Wednesday, May 28, 2014

Almost worth it

Watching the writhing pain of Catallaxy over the Coalition's umming and ahhing over how to amend s18C of the Race Discrimination Act so as to placate Andrew Bolt, the IPA and ethnic voters, as well as the knowledge that about the only budget measure that seems guaranteed to pass Parliament is a tax increase that will affect free speech warrior-in-chief (and all round tax hater) Sinclair Davidson (and Andrew Bolt and Tim Wilson), almost (but not quite) makes seeing a Coalition win worthwhile.  

In truth, with the benefit of hindsight, as I have written somewhere on the net (if not here), the Coalition win was probably for the good of the country, but only because it rid Labor of their disastrous experiment with Kevin Rudd.

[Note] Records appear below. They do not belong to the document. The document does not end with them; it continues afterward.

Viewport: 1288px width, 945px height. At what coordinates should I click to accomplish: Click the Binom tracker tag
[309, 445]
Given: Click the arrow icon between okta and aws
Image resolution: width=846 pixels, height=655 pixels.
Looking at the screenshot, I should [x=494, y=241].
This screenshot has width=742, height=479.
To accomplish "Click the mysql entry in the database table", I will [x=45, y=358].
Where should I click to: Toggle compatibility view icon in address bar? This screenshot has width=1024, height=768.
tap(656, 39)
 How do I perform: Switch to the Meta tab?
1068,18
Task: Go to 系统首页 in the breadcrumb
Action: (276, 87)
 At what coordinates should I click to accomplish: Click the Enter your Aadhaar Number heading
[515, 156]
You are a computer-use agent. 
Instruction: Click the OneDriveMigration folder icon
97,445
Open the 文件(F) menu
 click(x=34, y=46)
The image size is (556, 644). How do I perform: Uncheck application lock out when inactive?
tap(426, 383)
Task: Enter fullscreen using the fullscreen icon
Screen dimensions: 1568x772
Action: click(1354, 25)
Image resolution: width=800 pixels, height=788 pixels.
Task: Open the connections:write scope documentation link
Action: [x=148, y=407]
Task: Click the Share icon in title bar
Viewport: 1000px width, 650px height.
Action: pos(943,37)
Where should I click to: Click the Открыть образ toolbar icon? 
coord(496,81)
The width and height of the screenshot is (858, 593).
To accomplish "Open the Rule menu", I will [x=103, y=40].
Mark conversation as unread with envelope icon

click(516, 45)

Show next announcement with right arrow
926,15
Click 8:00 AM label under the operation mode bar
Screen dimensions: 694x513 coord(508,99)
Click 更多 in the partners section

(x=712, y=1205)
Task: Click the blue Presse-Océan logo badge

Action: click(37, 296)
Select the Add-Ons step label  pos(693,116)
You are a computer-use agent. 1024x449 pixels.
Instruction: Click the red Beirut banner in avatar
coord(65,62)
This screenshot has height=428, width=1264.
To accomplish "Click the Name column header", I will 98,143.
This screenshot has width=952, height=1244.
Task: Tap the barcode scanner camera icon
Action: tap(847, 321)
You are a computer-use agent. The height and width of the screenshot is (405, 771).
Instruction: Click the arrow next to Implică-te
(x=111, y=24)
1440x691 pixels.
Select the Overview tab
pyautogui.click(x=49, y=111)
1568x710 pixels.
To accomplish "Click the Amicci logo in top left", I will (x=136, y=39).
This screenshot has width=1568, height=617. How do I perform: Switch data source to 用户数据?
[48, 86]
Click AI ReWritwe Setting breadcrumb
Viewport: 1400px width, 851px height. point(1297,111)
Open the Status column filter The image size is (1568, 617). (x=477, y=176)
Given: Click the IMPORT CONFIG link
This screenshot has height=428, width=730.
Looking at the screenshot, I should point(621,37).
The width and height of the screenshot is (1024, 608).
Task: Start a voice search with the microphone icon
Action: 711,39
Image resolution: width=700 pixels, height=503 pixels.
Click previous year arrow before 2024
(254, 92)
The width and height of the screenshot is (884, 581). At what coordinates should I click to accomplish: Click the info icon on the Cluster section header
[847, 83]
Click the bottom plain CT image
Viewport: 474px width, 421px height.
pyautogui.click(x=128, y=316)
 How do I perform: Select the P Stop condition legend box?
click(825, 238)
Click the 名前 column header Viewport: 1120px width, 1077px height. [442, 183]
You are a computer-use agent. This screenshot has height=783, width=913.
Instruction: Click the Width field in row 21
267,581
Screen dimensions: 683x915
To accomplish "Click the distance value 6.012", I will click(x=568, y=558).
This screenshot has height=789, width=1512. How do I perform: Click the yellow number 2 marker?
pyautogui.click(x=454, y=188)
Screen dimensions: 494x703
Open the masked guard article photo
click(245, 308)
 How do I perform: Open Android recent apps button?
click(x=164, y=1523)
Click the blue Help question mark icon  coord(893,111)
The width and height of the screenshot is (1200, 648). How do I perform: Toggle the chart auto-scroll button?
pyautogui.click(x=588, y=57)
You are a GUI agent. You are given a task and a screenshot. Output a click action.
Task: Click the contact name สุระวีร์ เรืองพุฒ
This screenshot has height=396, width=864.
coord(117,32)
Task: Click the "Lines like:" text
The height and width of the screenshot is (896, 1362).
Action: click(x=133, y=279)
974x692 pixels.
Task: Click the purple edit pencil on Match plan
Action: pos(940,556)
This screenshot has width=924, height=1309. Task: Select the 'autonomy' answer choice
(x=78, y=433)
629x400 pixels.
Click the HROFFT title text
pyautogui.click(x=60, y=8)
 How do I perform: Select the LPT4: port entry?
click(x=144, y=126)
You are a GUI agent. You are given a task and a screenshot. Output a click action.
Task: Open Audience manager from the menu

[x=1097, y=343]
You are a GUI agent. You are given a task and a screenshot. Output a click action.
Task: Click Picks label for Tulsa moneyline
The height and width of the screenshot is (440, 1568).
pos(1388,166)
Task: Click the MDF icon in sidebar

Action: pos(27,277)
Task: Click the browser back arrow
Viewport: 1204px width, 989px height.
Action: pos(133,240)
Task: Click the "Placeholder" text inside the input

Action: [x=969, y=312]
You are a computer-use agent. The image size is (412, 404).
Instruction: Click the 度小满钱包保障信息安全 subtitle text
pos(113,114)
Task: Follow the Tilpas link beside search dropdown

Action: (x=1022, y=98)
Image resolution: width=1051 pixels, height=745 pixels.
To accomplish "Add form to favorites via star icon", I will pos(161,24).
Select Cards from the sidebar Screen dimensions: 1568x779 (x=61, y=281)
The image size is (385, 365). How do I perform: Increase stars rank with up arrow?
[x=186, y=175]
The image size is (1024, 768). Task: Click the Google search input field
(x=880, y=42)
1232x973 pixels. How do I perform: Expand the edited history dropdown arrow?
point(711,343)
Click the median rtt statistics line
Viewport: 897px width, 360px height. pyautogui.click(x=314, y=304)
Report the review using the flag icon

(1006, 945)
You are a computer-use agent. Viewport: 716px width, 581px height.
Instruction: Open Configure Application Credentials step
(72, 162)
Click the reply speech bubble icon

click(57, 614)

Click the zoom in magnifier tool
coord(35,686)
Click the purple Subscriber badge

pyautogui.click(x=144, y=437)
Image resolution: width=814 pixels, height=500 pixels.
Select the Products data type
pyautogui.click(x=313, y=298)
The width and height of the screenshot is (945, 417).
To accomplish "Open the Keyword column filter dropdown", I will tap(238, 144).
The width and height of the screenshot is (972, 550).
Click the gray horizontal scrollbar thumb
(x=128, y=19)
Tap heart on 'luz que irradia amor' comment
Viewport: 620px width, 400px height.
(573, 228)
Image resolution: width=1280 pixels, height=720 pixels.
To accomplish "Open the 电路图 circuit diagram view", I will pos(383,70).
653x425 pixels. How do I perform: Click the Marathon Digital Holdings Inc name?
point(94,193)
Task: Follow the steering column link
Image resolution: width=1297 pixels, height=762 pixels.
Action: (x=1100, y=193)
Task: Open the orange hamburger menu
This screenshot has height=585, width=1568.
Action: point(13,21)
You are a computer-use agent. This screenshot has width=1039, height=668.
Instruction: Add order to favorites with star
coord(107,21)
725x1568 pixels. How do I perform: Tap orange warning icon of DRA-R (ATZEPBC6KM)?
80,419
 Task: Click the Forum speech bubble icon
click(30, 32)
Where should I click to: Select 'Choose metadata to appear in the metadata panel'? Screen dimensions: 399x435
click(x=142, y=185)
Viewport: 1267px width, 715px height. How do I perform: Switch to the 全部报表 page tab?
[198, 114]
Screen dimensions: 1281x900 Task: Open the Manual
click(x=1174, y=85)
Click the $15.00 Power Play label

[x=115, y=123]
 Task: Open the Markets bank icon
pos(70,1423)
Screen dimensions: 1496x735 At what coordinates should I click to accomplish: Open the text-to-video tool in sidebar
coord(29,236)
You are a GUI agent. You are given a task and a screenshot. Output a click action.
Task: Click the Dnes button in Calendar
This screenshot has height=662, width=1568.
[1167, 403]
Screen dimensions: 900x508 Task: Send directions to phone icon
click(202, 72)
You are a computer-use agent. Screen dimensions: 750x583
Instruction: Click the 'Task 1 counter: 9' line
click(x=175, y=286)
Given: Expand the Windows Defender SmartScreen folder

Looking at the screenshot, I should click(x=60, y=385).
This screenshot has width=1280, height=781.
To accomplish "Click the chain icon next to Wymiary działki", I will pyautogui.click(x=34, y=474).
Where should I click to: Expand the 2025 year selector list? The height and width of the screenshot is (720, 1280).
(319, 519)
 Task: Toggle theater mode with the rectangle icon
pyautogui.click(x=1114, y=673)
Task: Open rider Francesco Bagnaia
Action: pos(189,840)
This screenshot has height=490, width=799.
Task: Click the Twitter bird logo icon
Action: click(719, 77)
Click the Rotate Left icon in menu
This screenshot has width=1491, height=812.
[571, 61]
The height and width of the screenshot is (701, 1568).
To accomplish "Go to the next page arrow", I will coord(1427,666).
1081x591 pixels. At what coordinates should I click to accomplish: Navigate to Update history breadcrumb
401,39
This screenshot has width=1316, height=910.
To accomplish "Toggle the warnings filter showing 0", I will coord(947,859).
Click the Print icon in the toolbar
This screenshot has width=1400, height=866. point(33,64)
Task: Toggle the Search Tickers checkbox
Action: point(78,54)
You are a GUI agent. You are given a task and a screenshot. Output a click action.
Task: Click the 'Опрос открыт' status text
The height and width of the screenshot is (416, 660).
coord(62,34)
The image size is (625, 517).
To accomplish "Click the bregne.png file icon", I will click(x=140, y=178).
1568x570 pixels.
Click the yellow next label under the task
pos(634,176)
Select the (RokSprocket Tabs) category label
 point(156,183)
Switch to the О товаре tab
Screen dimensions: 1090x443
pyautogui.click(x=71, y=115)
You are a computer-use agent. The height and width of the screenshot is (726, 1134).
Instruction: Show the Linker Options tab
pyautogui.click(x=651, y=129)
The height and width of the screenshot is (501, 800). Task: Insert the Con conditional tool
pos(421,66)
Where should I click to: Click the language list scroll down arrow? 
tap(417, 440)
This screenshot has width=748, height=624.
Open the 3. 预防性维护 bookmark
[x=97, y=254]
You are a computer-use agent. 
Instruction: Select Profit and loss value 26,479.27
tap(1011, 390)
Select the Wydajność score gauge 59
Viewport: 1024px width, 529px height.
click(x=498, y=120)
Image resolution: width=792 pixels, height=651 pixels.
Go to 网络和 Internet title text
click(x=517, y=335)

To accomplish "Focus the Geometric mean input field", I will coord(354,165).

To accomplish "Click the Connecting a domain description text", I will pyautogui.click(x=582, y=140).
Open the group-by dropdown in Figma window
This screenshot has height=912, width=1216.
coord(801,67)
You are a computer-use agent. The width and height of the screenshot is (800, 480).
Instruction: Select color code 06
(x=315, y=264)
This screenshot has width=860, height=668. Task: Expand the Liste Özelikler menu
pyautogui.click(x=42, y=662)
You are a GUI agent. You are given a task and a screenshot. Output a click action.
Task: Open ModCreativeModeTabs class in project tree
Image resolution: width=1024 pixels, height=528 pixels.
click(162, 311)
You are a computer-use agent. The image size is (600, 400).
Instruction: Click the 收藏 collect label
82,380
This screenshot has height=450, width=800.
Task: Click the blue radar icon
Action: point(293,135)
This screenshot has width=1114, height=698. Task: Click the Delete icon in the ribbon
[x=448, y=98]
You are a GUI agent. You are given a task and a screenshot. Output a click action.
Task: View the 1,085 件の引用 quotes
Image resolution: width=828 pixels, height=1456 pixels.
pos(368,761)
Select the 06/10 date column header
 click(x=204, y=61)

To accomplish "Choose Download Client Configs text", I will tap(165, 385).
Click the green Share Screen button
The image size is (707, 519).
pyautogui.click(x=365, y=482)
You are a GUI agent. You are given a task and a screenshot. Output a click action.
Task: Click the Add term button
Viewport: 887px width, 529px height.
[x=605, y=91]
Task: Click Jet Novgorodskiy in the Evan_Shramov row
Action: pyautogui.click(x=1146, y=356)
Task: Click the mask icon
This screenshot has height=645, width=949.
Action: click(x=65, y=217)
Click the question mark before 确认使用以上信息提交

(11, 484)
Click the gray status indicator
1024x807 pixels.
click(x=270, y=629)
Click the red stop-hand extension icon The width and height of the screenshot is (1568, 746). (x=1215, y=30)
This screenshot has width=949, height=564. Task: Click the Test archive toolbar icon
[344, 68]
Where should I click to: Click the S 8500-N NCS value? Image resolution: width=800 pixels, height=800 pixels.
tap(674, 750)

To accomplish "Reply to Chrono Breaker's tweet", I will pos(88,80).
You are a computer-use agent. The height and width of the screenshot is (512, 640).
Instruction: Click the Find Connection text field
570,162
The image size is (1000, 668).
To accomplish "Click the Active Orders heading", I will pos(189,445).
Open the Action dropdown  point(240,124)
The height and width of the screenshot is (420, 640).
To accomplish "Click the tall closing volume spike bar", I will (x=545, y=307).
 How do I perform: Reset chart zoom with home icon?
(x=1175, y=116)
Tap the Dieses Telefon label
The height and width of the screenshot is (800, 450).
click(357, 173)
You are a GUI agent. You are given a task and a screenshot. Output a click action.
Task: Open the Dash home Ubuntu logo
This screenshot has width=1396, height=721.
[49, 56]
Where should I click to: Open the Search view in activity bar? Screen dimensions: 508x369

If we could only have a double dissolution within 6 to 9 months, and a competition between a Turnbull led Coalition and a re-invigorated Labor (and held after Palmer's party has suffered its inevitable implosion), things could be looking pretty sweet.   (I somehow doubt it is going to work out that well, especially given a Labor win would probably be at the cost of a moderate bit of GST reform which seems to be warranted.)


6 comments:

nottrampis said...

I completely disagree.

voters put them in and thus they should serve out their 3 years and then make a judgement

Steve said...

Homer, the problem is no one has any idea where Palmer will end up on a whole host of matters, apart from his self interest in abolishing the mining and carbon taxes. A whole 2 1/2 years of him could end up with a shambolic collection of outcomes. (On the other hand, it might, if we are very very lucky, mean a moderated bunch of Liberal policies that are better than what the Coalition wants.) But really, I would rather not go through the experience.

Steve said...

By the way, I have a couple of Labor hating people in my office who were telling me this morning how utterly hopeless they consider Abbott to be. Those poll results from Essential I posted about yesterday are certainly no aberration.

Paul Montgomery said...

Homer is correct, this is only the beginning of the pain for the right. They will have to endure three more years of seeing their hero sink into the quagmire of centrism, they don't get off that easy. Far left calls for a DD are just silly.

Steve said...

I'm not really calling for a DD; I am just saying that if one happened to come by it may all work out reasonably well if the stars aligned correctly.

Anonymous said...

This is like the three stooges having a talk on politics.